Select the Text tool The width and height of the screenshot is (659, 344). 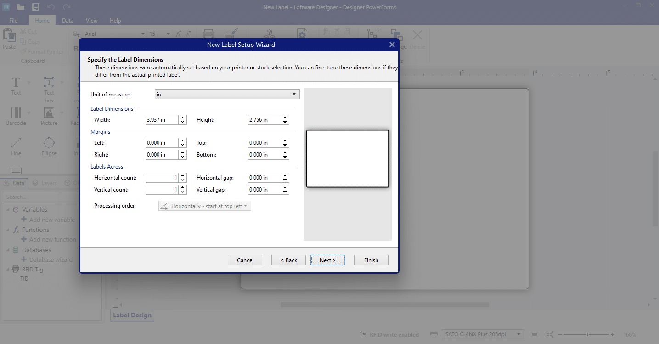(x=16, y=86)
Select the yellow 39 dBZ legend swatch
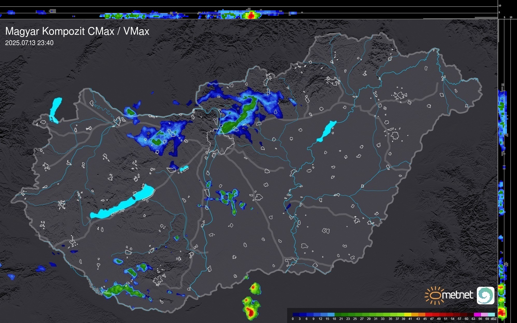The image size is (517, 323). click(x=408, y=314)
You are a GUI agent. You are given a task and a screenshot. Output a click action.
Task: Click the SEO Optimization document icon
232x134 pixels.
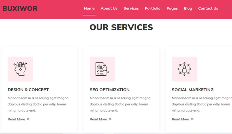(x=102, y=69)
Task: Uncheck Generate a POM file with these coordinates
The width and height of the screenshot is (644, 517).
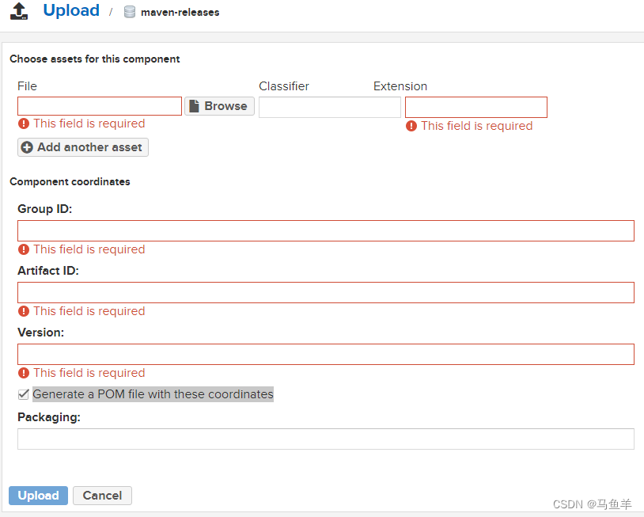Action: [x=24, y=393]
#####
▶ **WRITTEN TASK**: Reproduce word for word the stretch from the line containing "Task: Uncheck Generate" through the end of the records, leaving out the pictures.

▶ **TASK RESPONSE**:
Task: Uncheck Generate a POM file with these coordinates
The width and height of the screenshot is (644, 517).
Action: [x=24, y=393]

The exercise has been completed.